(Task description):
Return the lines below verbatim, from the line containing "Find the location of a particular element. This" through the end of the records, with both ends included. Omit the pictures from your answer.

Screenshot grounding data
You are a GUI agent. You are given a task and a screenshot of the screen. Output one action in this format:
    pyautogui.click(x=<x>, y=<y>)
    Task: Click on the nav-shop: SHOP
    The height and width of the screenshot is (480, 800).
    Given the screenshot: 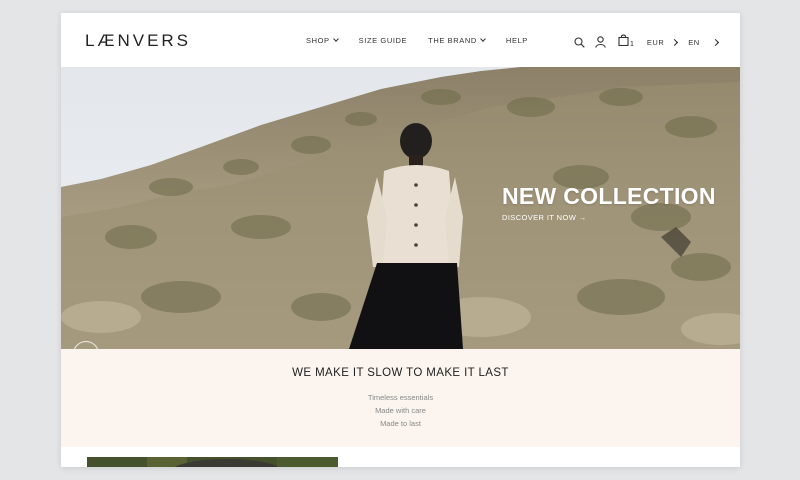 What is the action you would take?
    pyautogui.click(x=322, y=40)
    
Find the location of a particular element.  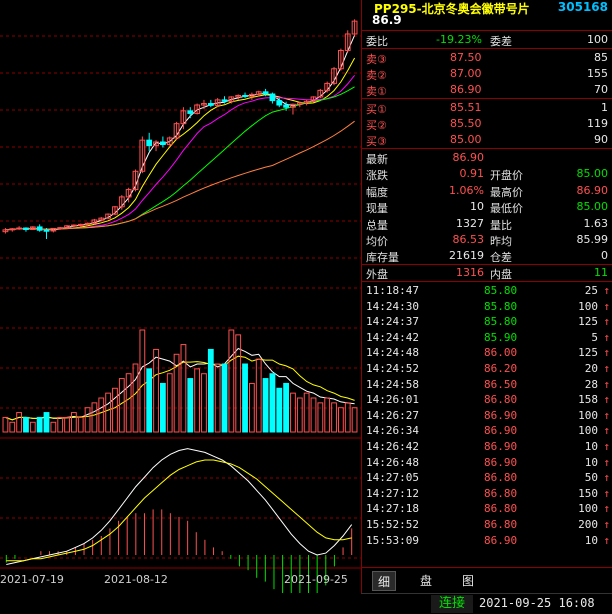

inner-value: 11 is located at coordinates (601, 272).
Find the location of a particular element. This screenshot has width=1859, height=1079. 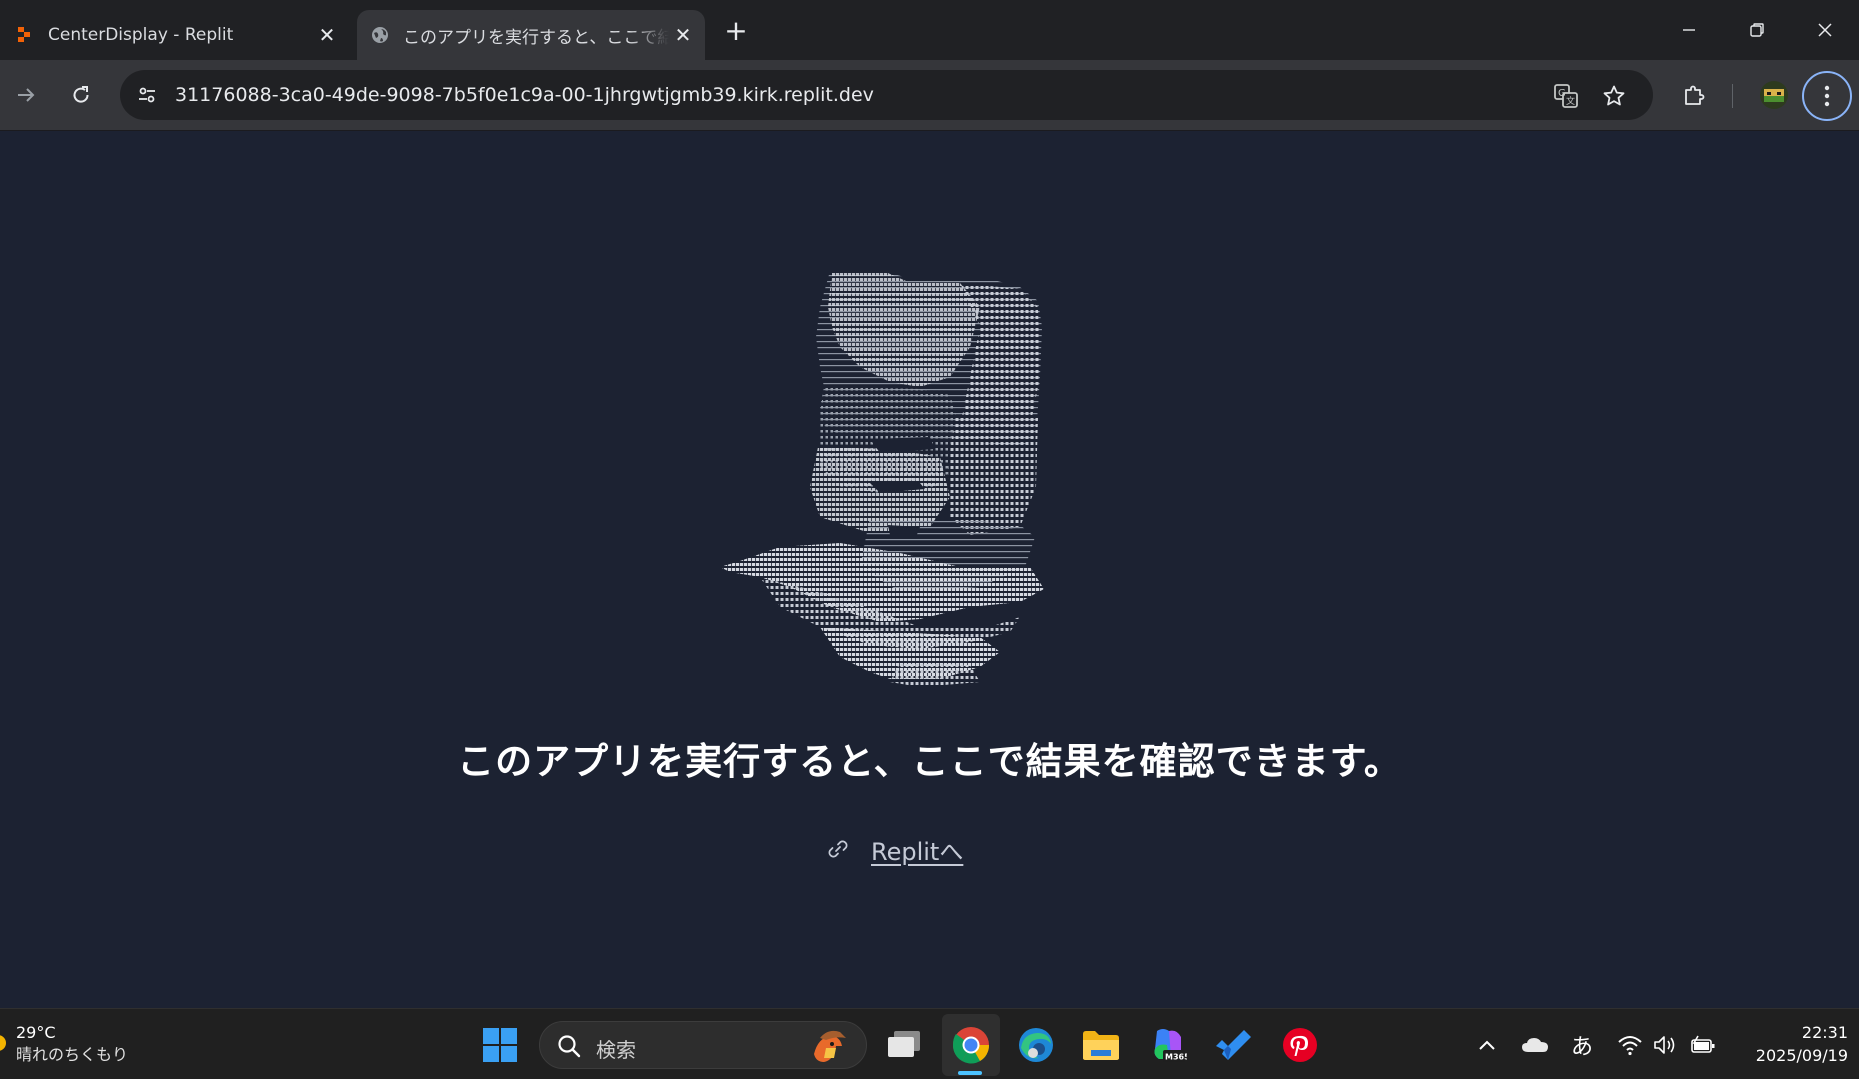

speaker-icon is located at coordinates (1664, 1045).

(Expected output):
Find the location of a particular element. This screenshot has width=1859, height=1079. 

speaker-icon is located at coordinates (1664, 1045).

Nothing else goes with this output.